• [Task directions] Everything from the line containing "Click the Fest_1 lock constraint icon" to the last line of the records must be returned verbatim; nothing else belongs in the output.

+++ Data for this exercise +++

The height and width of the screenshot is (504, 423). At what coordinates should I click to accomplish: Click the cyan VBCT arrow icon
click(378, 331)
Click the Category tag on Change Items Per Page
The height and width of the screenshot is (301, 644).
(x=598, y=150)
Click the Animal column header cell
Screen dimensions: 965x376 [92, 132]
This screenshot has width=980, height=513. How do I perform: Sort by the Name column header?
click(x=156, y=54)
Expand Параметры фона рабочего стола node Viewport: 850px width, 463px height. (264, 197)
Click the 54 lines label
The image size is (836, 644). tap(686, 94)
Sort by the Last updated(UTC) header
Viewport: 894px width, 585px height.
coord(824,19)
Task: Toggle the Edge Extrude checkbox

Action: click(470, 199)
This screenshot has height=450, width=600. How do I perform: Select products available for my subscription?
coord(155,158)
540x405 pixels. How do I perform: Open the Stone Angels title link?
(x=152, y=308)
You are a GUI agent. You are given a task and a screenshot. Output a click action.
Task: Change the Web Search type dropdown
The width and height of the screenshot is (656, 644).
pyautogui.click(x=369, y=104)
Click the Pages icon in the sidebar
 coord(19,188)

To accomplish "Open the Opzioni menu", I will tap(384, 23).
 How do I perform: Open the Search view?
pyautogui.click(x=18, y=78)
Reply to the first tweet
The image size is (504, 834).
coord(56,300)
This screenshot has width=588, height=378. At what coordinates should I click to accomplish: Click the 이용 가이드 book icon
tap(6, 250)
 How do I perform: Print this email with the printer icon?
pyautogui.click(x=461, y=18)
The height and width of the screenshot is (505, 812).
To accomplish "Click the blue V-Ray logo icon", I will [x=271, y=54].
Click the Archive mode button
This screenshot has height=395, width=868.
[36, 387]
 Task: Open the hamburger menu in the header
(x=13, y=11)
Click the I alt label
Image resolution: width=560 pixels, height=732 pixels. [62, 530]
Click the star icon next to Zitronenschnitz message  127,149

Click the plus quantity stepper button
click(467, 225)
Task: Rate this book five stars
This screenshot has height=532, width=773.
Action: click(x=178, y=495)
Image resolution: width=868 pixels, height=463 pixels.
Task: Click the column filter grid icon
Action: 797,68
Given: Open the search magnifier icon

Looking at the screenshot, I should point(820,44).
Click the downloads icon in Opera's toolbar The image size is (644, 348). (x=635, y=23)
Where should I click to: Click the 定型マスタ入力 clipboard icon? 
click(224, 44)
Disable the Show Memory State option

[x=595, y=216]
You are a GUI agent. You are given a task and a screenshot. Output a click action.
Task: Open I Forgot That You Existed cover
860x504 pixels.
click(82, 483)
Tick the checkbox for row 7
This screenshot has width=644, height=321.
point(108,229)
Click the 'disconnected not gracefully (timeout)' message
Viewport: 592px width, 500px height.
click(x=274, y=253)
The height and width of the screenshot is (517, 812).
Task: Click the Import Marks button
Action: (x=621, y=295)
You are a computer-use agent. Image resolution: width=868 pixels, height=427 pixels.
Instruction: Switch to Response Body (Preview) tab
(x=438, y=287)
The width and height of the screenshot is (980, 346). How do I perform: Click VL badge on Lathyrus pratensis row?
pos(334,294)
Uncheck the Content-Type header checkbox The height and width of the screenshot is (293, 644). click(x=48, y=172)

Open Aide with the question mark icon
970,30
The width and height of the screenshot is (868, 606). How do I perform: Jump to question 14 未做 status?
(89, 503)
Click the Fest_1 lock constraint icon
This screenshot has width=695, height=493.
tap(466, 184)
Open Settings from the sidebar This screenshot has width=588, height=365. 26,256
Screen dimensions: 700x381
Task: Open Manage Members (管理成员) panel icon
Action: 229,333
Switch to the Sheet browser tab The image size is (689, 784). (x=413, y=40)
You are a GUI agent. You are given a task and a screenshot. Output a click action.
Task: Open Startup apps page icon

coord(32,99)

+++

• [Response]
Click the Fest_1 lock constraint icon
This screenshot has width=695, height=493.
tap(466, 184)
Open Settings from the sidebar This screenshot has width=588, height=365. 26,256
Screen dimensions: 700x381
Task: Open Manage Members (管理成员) panel icon
Action: 229,333
Switch to the Sheet browser tab The image size is (689, 784). (x=413, y=40)
You are a GUI agent. You are given a task and a screenshot. Output a click action.
Task: Open Startup apps page icon

coord(32,99)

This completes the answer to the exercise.